Herkes kendi çağını yaşar...
Ama bu yılbaşında eskileri öyle bir aradık ki, nereye geldiğimizi bir kez daha anımsattılar!..
Kanalların neredeyse hepsinde “yarışma” programı vardı...
Birkaç “tam-yandaş” kanalda da, önce Türk, ardından bir yabancı filmle geçiştirdiler yılbaşını...
Bir zamanlar “çıksın mı, çıkmasın mı?” tartışmalarıyla ün yapan “Nesrin Topkapı”yı nasıl aradık!..
Dansöz olduğu için değil.. O tartışmalarla “Yılbaşının özel bir gün olduğunu vurguladığı için...”
Derken, “TRT Okul”a takıldı evdeki ekran...
Zeki Müren..
Ajda Pekkan..
Yıldırım Gürses..
Erol Evgin..
Cenk Koray..
İzzet Altınmeşe..
Müjdat Gezen..
“Zeki Alasya-Metin Akpınar” ikilisi ve daha niceleri..
70’li yıllardan aldılar 86’nın yılbaşına kadar götürdüler...
Ne kadar seviyeli, insanın ruhuna işleyen sanatçılar olduklarını bir kez daha yaşattılar...
Dikkat ettiniz mi?
Milli Piyango çekilişini bile canlı ve doğru dürüst vermedi ekranlar...
Neden?
Diyanet İşleri Başkanı dedi ya, “günah...”
Şaka değildi..
“Nesrin Topkapı’yı bile mumla aradık...”
***
Çift görme
Adam koşa koşa gittiği doktoruna, “Yardım edin ne olur doktor” demiş, “Her şeyi çift görmeye başladım. Evdeki karımı bile...”
“Hallederiz, merak etme” demiş doktor:
“Hele şu sandalyeye bir otur...”
Adam sormuş: .
“Hangisine?”
***
Unut o işi çok denedik
Hangi yüzyılda yaşıyoruz?
Adam barda arkadaşına “Evliliğimizin gizemi kayboldu, ne yapacağımı bilemiyorum” demiş,
“Neden başka biriyle kaçamak yapıp işin içine biraz heyecan katmıyorsun?” diye karşılık vermiş arkadaşı:
“Hangi yüzyılda yaşıyoruz yahu? Söyle ona sorununu paylaş. O da bilsin...”

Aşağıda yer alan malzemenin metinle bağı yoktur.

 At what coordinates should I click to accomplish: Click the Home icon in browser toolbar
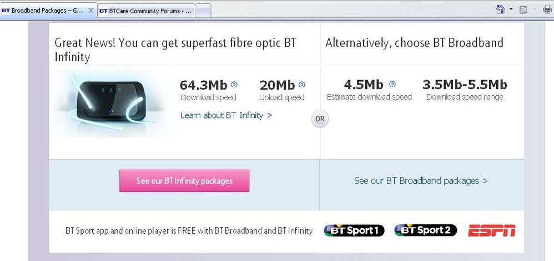click(x=500, y=9)
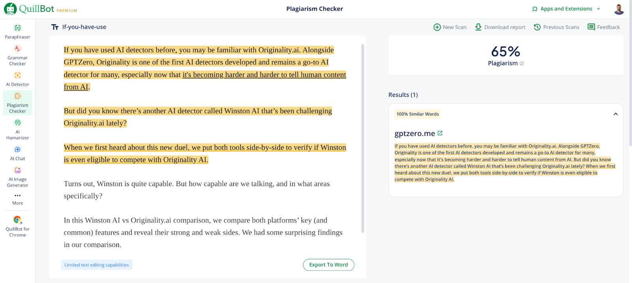Select Plagiarism Checker sidebar tab

pos(17,103)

Adam heyecanla evine koşmuş ve karısına “Aşkım bizi tekrar bir araya getirecek bir formül buldum. Bir kaçamak yapacağım haberin olsun” demiş.
“Boş veeeer, unut o işi” diye yanıt vermiş kadın:
“Ohoooo! Biz kaç kere denedik oğlum, olmuyor, işe yaramıyor!..”
***
Üniversite ODTÜ şehir Eskişehir
5 yıl önce kitaplarımdaki biyografim yalnızca bir cümleydi :
“1956 Eskişehir doğumlu, ODTÜ Sosyoloji mezunu, reklam yazarlığından emekli.”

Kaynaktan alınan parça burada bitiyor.